The visa procedure for these nationalities takes around 8 weeks. They also have to plan and book their trip with a certified local travel agency in Iran.

Before the visa can be issued, the agency has to submit the applicant's day-by-day itinerary to the foreign ministry for approval. American and Canadian spouses of Iranian Citizens can obtain family visas of up to 90 days to visit and stay in the country without the need for an agency. Passports of the above-mentioned citizens will also be stamped with a sticker visa and entry/exit stamps.

==Visa application and requirements==
Iran's tourist visa is issued for up to 30 days and can have up to two additional 30-day extensions, for a total of 90 days.

To get a visa before arrival, a Visa Authorization Code must be applied for through the Iranian Ministry of Foreign Affair's e-visa website or an Iranian travel agency. The amount of the visa fee is dependent upon one's nationality. The visa fee must be paid prior to pick-up or when applying for a VOA. Local Iranian travel agencies offer better support, trackability and convenience for an additional fee.

Upon receiving a Visa Authorization Code, the visa may be collected at one of Iran's worldwide embassies and consulates prior to arrival or upon arrival at one of Iran's international airports.

Most nationalities, except American, British and Canadian passport holders, can also obtain their tourist visa upon their arrival in the form of a Visa-on-arrival (VOA) at the airport without a prior application. Although this method is convenient for last-minute travelers, it does have a higher risk of rejection and tends to be more time-consuming.

==History==

===September 2025 Visa Policy Update===
In September 2025, the Iranian Ministry of Foreign Affairs revised its August 2025 visa policy, clarifying that the new restrictions apply only to citizens of European countries, Australia, New Zealand, the United States, the United Kingdom, and Canada. Under these regulations, travelers from the affected countries must visit Iran as part of a guided tour organized through a registered travel agency. Independent travel without a licensed guide is no longer permitted. Applicants are also required to submit a “resume file” containing travel history, educational background, employment details, and social media accounts, along with a signed tour contract and fixed itinerary that includes pre-booked accommodations. Visa processing takes approximately two to three weeks, excluding weekends and national holidays. The policy does not affect citizens of visa-exempt countries, who may continue to enter Iran without a visa, provided they do not overstay and they stay in licensed accommodations.

===October 2025 Revision of Iran Visa Policy===
Starting October 2025, the Iran visa process has returned to its previous, more flexible format. Most travelers can once again apply for their visas through registered Iranian travel agencies and travel independently across the country. This marks a major shift from the stricter temporary measures introduced earlier this year.

While travelers still need to provide a rough travel plan when applying for their visa, they now have much more freedom to adjust their itineraries after arrival. However, all tourists are still required to stay in registered hotels or guesthouses, as staying with locals or using unregistered private hosts remains prohibited under the current Iran travel regulations.

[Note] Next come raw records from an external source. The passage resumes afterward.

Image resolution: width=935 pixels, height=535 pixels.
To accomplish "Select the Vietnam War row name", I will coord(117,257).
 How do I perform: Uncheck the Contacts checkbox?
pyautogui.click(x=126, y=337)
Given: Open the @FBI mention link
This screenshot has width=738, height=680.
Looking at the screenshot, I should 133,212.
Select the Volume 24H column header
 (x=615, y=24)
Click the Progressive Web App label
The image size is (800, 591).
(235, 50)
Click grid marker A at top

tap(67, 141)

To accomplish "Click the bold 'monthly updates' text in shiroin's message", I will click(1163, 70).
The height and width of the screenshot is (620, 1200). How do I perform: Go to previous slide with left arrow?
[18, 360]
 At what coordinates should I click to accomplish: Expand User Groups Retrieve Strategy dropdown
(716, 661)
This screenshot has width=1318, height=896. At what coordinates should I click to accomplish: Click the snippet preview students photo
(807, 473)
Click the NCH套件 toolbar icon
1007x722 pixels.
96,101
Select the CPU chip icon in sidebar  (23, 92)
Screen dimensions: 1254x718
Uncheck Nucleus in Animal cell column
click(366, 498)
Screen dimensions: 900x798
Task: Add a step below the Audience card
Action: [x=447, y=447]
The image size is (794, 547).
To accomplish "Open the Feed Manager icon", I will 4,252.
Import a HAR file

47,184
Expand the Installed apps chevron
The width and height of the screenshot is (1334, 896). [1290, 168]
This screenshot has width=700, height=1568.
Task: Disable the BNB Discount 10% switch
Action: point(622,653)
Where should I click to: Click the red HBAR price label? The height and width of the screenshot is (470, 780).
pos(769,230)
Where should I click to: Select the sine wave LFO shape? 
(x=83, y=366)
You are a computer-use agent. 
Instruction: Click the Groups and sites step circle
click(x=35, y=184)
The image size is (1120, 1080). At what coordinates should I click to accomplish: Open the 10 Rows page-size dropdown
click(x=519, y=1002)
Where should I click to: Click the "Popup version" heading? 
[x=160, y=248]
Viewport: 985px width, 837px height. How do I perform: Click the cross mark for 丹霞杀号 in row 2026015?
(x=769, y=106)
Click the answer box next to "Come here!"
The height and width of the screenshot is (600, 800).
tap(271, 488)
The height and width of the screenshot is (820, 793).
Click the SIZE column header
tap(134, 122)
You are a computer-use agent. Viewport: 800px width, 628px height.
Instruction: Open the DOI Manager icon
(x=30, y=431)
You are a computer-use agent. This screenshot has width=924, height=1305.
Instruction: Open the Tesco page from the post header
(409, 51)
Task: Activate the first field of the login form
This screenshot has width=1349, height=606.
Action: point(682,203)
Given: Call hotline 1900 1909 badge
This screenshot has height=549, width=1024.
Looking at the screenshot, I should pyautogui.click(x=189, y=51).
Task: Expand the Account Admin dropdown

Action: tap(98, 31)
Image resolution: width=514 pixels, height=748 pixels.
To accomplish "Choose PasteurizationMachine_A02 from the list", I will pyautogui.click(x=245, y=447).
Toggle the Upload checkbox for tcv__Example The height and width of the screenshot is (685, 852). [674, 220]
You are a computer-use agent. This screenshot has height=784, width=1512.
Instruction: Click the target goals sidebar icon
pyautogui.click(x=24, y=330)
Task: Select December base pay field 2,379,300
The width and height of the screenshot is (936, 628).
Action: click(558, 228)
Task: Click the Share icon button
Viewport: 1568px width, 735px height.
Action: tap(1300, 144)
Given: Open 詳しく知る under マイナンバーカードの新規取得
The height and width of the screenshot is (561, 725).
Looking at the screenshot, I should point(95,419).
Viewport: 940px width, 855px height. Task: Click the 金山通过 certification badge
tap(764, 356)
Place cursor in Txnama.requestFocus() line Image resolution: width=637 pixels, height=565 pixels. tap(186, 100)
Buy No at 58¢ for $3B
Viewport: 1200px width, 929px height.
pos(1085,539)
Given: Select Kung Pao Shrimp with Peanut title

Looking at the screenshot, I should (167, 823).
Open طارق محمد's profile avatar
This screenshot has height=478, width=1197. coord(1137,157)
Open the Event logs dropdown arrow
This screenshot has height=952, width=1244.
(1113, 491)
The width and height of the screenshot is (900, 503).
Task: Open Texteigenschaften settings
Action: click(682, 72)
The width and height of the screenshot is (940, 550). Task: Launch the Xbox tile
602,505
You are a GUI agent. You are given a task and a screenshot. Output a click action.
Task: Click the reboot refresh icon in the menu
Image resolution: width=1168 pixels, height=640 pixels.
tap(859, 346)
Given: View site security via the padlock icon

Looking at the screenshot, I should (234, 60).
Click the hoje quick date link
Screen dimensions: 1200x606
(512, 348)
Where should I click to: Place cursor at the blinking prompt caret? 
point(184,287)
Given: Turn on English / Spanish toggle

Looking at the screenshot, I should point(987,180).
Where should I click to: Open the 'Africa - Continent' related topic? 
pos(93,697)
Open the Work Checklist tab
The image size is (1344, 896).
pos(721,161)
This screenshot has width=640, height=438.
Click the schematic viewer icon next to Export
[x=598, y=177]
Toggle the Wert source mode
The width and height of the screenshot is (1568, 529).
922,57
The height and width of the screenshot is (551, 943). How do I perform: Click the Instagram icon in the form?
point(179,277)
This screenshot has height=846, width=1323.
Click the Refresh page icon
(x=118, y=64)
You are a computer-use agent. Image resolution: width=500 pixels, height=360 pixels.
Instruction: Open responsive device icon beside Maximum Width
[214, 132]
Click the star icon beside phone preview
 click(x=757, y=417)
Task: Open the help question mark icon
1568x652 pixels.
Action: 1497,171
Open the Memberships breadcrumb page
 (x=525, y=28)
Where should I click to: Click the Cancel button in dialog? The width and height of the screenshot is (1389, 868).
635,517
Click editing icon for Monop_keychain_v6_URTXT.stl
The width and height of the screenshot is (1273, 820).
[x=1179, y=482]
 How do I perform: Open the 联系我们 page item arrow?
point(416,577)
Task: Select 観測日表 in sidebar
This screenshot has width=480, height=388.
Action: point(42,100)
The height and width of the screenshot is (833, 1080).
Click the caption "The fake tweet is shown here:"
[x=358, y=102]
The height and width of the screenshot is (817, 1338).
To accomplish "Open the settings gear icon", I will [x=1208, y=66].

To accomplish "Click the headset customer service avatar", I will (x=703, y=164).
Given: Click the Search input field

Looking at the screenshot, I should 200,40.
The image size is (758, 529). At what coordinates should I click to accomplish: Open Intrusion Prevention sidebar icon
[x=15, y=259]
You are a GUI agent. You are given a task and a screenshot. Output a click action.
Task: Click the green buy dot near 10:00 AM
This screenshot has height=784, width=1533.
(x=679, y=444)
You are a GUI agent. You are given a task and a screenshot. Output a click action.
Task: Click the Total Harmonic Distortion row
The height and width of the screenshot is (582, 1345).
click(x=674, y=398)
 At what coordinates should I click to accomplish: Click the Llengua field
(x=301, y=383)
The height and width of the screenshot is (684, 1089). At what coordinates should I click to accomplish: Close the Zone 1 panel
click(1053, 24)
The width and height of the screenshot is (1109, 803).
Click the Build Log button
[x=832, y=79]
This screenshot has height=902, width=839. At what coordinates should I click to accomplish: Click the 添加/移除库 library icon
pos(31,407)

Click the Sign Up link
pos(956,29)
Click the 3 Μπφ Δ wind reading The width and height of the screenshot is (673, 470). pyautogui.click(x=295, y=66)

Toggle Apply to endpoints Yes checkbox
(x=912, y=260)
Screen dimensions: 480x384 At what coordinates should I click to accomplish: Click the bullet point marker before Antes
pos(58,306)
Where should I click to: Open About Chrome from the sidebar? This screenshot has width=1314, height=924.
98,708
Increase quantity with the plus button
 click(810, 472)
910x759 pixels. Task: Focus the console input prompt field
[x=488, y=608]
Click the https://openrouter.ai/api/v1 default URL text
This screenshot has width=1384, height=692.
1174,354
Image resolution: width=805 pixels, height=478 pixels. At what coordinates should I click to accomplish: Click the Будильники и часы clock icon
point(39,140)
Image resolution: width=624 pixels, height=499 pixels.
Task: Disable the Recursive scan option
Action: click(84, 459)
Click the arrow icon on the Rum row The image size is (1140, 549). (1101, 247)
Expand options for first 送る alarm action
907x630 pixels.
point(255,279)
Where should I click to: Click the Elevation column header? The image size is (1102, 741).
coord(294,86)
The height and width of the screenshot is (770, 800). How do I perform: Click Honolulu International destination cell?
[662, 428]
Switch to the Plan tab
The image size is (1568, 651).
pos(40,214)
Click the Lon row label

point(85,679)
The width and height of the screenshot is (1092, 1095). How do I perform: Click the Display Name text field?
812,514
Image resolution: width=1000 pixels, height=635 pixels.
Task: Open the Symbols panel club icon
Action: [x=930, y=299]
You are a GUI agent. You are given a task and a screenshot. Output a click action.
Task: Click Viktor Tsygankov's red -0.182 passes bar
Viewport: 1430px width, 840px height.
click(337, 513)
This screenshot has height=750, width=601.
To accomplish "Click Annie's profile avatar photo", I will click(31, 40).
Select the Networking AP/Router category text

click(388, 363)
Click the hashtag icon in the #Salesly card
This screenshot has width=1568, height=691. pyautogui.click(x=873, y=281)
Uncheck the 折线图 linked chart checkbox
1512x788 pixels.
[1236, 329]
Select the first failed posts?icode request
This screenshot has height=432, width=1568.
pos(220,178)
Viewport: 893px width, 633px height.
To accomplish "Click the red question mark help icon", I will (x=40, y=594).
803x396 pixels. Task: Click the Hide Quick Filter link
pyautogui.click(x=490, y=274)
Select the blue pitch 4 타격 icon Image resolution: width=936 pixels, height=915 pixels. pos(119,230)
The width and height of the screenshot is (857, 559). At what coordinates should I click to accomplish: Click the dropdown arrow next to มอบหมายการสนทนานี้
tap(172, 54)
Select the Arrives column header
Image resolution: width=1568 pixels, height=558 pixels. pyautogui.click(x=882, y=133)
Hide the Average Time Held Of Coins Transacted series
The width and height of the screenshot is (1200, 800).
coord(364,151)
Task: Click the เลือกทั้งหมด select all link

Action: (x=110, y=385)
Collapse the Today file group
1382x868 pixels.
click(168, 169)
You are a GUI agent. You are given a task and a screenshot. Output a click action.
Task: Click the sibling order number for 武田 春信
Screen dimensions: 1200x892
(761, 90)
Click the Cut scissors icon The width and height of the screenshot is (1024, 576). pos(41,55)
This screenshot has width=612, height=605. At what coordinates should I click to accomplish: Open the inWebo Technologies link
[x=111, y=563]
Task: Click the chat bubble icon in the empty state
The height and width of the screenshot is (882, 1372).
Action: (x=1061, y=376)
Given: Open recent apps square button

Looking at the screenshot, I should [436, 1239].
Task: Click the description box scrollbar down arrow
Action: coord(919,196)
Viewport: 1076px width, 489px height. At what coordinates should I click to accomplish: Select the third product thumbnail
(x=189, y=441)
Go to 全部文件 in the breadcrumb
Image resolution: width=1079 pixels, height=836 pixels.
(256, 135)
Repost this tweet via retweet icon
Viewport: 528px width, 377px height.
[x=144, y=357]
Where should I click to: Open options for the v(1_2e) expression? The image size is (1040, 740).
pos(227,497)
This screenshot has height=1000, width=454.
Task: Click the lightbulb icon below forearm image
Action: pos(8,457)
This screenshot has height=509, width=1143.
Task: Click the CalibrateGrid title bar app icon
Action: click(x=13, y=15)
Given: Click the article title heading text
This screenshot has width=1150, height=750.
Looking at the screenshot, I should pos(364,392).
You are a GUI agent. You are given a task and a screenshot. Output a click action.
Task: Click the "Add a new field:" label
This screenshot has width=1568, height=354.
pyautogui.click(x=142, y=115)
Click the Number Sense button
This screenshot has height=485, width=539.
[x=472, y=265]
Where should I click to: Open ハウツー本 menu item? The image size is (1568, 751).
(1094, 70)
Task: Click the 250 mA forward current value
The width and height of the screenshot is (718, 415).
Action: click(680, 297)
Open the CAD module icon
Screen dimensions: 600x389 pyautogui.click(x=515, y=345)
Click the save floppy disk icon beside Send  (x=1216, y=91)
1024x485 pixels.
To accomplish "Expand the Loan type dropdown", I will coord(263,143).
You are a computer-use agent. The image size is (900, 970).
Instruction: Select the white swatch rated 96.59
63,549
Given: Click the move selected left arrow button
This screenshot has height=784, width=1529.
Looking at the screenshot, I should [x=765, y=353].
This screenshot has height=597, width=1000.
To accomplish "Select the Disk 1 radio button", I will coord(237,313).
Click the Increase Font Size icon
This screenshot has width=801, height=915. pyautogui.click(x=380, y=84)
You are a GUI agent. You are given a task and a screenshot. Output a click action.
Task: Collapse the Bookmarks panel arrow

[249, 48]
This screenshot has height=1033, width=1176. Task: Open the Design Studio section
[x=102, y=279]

Citizens of the United States, the United Kingdom, and Canada must still book a pre-arranged guided tour through an authorized agency, in accordance with the Ministry of Foreign Affairs’ policies.

==Admission restrictions==
===Mandatory guides===
Citizens of Canada, the United Kingdom and the United States are required to be escorted by a government-approved guide at all times. Independent travel for these citizens has been banned due to the closure of Iranian foreign missions in these countries.

===Israel===

Entry and transit is refused for citizens of Israel, even if not leaving the aircraft and proceeding by the same flight. Entry and transit is also refused to holders of passports or travel documents containing an Israeli visa or stamp (less than 365 days) or any data showing that the visitor has been to Israel or has indication of any connection with the state of Israel.